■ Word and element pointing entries
────────────────────

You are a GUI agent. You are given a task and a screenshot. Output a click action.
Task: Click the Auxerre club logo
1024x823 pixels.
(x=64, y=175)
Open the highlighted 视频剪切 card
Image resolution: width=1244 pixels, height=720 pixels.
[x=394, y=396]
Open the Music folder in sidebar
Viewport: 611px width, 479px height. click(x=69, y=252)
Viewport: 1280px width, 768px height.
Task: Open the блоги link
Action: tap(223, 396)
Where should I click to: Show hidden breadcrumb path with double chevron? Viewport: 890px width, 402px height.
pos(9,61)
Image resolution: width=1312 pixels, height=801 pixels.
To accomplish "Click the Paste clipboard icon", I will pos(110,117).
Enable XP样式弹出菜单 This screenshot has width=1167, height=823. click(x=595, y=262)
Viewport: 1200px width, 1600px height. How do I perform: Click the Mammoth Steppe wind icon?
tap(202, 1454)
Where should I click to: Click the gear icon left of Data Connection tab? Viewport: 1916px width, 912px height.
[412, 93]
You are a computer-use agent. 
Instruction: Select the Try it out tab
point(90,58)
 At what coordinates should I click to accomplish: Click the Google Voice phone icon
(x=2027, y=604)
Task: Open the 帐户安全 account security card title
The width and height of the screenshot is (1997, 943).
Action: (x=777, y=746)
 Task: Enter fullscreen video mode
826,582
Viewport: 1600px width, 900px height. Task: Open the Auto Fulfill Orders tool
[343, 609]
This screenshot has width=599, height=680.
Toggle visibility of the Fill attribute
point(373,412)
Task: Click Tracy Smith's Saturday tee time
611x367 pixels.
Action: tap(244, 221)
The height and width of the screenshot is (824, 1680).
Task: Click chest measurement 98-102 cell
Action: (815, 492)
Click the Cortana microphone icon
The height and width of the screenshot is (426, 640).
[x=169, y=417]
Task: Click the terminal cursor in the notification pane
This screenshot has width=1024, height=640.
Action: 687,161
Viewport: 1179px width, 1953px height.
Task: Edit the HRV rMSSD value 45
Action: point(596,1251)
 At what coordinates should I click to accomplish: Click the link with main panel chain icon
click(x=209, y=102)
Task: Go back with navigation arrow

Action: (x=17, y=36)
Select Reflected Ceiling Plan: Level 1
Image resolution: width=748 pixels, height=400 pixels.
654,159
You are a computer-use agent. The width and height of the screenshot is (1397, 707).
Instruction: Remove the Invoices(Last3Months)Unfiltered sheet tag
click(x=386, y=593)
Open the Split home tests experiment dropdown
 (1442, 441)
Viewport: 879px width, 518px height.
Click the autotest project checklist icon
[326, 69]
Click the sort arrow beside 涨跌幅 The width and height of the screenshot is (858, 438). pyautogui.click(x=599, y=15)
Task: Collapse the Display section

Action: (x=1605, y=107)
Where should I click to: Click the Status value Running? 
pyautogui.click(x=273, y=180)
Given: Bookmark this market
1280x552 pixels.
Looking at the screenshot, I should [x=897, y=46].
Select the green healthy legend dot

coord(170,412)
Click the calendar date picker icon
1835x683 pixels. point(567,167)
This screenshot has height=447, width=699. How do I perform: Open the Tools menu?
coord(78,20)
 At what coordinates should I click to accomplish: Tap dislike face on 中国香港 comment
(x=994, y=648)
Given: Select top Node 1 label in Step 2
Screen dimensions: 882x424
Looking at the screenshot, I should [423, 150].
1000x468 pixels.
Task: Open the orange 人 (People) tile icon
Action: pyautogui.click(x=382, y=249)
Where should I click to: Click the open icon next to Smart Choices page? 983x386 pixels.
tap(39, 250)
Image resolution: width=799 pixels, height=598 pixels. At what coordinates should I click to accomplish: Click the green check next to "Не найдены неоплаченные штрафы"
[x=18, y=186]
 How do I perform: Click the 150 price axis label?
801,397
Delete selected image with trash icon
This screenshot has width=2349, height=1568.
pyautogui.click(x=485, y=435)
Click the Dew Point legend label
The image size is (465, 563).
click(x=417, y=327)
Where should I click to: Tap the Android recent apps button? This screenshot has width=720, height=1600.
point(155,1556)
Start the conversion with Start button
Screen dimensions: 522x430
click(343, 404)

────────────────────

■ Written problem
Convert the stretch from the start of the listing through the line containing "Enable XP样式弹出菜单 This" into a JSON list of strings, one string per line, leaving out any blank lines.

■ Solution
[
  "You are a GUI agent. You are given a task and a screenshot. Output a click action.",
  "Task: Click the Auxerre club logo",
  "1024x823 pixels.",
  "(x=64, y=175)",
  "Open the highlighted 视频剪切 card",
  "Image resolution: width=1244 pixels, height=720 pixels.",
  "[x=394, y=396]",
  "Open the Music folder in sidebar",
  "Viewport: 611px width, 479px height. click(x=69, y=252)",
  "Viewport: 1280px width, 768px height.",
  "Task: Open the блоги link",
  "Action: tap(223, 396)",
  "Where should I click to: Show hidden breadcrumb path with double chevron? Viewport: 890px width, 402px height.",
  "pos(9,61)",
  "Image resolution: width=1312 pixels, height=801 pixels.",
  "To accomplish \"Click the Paste clipboard icon\", I will pos(110,117).",
  "Enable XP样式弹出菜单 This screenshot has width=1167, height=823. click(x=595, y=262)"
]